Streaming intermediate images?

Question

Streaming intermediate images?

sabetAI opened this issue 2 years ago · comments

Is it possible to publish an update of the model that supports streaming intermediate images during reverse diffusion ie with an iterator? Would greatly help UX if the user can see their image form while they're waiting for the process to finish.

Brett Kuprel · Answer 1 · Mon Jul 04 2022 10:58:19 GMT+0800 (China Standard Time)

This isn't a diffusion model so that wouldn't work

Ali Sabet · Answer 2 · Mon Jul 04 2022 12:23:05 GMT+0800 (China Standard Time)

Diffusion models iteratively update the image over multiple steps. These iterates can be streamed out (ie see glide demo). 'Reverse diffusion' is simply the image generation step ('diffusion' is the noising process during training), which is what your model is doing during inference. Can you update the code to output intermediate images?

Ali Sabet · Answer 3 · Mon Jul 04 2022 12:29:08 GMT+0800 (China Standard Time)

Using the term 'reverse diffusion' might have caused some confusion with what I was asking.

iScriptLex · Answer 4 · Mon Jul 04 2022 17:40:24 GMT+0800 (China Standard Time)

This model is not like glide or VQGAN+CLIP.
DALL-E works on a entirely different principle. The image is generated with tiny squares (tokens), square by square, from left to right and top to bottom. It does not change all image at once at every iteration like diffuse models. Every iteration it just fills another tiny bit of the empty area with the completely ready tiny portion of the final image.

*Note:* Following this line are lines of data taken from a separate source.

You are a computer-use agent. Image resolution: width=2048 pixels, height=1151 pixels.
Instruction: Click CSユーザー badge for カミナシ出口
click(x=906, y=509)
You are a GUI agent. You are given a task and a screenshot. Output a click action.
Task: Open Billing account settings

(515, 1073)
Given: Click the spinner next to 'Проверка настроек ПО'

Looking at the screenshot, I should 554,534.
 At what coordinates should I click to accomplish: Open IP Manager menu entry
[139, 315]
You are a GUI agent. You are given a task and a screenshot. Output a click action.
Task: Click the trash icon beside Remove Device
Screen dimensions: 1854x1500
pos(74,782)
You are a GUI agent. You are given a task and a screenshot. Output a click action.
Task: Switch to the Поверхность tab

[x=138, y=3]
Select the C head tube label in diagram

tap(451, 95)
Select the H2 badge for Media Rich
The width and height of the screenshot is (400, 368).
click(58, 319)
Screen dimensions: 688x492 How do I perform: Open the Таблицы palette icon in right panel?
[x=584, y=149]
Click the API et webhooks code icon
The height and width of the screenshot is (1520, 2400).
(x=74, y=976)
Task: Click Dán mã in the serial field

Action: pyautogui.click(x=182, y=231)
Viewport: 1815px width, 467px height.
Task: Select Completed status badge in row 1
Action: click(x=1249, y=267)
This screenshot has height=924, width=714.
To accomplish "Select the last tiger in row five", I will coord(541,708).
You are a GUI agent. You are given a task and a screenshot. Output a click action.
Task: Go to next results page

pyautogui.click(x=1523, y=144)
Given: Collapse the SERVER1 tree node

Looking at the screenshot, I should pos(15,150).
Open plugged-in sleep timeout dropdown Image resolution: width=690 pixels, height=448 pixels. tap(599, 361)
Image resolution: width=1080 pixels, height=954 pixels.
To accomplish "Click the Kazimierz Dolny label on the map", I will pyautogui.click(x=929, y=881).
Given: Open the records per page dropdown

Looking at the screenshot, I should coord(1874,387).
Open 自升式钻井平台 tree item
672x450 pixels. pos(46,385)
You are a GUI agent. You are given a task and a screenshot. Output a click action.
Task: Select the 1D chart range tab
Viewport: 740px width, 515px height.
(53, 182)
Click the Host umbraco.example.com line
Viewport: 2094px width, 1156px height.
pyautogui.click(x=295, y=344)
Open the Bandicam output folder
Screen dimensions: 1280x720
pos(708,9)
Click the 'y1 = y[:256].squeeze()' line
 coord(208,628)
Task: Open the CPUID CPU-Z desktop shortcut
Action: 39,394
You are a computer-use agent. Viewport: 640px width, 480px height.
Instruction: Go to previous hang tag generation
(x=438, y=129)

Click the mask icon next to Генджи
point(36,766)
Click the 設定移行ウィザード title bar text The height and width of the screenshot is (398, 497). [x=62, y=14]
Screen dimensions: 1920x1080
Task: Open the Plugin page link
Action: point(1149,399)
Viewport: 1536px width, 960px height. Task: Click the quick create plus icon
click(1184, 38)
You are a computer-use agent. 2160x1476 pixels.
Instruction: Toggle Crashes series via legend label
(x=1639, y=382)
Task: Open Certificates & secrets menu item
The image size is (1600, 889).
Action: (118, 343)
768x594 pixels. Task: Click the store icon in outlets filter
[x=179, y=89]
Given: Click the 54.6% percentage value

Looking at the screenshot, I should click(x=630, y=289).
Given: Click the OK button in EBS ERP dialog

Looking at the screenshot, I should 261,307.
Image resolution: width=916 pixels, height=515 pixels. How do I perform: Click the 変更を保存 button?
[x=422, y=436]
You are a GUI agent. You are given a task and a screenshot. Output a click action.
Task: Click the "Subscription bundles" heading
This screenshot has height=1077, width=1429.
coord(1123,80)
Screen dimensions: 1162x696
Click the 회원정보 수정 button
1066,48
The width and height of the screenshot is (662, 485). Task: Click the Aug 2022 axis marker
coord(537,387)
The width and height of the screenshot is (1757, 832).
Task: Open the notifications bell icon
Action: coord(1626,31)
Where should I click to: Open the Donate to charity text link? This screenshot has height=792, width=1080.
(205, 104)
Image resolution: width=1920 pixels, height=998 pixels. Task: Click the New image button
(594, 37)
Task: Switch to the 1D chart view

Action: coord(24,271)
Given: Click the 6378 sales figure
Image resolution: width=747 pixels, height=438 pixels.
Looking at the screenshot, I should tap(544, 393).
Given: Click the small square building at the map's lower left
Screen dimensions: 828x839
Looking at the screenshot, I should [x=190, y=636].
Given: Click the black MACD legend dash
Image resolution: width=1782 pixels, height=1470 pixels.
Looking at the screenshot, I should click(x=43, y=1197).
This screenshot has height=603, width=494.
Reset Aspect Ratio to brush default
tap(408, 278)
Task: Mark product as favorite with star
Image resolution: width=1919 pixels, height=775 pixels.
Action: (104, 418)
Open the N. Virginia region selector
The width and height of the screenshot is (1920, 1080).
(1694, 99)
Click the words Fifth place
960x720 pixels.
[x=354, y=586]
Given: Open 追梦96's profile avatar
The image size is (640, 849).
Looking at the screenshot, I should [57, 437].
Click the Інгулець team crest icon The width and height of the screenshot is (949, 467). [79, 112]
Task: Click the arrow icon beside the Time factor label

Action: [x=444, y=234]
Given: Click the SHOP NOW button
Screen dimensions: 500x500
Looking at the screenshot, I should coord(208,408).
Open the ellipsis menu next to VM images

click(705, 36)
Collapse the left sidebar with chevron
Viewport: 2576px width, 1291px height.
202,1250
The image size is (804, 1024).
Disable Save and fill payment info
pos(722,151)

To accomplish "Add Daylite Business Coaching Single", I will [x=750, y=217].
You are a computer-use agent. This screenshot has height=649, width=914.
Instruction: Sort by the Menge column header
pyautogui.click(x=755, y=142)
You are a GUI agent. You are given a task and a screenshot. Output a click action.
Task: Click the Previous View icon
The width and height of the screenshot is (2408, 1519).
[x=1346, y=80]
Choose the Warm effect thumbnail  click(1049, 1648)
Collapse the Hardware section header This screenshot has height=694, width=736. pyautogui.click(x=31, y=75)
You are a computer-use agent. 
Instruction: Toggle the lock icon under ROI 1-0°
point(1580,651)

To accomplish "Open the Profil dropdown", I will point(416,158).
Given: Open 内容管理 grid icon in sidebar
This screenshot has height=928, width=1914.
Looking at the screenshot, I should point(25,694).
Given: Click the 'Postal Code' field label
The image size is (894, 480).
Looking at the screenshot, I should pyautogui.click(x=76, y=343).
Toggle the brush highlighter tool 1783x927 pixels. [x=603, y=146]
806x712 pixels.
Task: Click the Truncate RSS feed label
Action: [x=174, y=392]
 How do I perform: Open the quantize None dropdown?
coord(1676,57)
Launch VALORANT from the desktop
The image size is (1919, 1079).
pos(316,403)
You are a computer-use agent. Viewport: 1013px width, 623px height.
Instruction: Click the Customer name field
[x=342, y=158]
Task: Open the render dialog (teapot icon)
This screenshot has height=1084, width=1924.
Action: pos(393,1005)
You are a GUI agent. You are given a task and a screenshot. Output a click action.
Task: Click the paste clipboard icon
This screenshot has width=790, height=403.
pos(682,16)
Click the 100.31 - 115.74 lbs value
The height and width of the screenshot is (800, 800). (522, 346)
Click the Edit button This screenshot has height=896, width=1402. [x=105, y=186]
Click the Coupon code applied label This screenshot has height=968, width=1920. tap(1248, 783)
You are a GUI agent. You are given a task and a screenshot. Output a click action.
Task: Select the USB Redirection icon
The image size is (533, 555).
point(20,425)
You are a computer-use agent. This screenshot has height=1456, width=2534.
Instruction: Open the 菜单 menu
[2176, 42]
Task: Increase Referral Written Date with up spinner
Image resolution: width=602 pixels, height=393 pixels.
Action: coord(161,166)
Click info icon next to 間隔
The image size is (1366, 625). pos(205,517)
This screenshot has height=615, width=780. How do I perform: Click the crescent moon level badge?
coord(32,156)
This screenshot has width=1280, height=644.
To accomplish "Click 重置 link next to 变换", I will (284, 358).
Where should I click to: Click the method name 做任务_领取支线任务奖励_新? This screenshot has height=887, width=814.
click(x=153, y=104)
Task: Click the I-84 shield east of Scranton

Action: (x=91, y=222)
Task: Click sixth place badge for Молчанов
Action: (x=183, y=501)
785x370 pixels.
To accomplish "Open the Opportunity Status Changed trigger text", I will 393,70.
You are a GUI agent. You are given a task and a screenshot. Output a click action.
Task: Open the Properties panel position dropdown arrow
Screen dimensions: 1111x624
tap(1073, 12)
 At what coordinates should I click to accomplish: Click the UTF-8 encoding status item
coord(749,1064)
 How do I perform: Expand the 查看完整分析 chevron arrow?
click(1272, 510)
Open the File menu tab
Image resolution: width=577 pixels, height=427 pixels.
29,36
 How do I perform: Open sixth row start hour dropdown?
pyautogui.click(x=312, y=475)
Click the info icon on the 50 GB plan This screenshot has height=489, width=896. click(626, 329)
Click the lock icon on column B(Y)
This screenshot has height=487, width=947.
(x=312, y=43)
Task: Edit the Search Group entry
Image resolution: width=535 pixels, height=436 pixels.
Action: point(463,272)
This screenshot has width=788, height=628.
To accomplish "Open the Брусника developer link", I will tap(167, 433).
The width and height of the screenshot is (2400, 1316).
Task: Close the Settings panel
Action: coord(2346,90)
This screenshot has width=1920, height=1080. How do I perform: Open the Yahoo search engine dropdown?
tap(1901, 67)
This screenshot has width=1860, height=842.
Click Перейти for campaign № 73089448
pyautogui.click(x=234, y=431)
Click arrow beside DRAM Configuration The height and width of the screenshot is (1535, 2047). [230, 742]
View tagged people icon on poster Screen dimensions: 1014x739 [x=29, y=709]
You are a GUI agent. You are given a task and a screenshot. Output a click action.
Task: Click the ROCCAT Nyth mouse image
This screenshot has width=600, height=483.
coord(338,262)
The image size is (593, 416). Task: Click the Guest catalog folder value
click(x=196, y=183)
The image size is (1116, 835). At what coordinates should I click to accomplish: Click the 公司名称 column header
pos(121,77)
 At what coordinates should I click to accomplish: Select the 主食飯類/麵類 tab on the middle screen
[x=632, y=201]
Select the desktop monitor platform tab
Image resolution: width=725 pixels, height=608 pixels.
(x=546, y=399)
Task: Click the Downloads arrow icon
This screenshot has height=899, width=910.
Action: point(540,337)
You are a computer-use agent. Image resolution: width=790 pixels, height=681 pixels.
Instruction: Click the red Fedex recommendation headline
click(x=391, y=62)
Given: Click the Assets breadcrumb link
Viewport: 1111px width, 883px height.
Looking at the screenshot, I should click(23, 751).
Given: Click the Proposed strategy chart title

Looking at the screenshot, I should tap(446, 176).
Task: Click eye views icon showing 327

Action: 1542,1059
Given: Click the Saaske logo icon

Ali Sabet · Answer 5 · Mon Jul 04 2022 18:07:32 GMT+0800 (China Standard Time)

Ah good point @iScriptLex , I made assumptions about the model architecture. Even if it's outputting autoregressively, tokens can still be streamed out to incrementally update a canvas a pixel at a time. The main use-case here is so to show intermediate results to the user, as waiting kills the UX.

Brett Kuprel · Answer 6 · Mon Jul 04 2022 18:42:28 GMT+0800 (China Standard Time)

It might be possible to generate the images each time a row of tokens is decoded, and use some kind of blank token for the missing rows

Ali Sabet · Answer 7 · Mon Jul 04 2022 22:25:32 GMT+0800 (China Standard Time)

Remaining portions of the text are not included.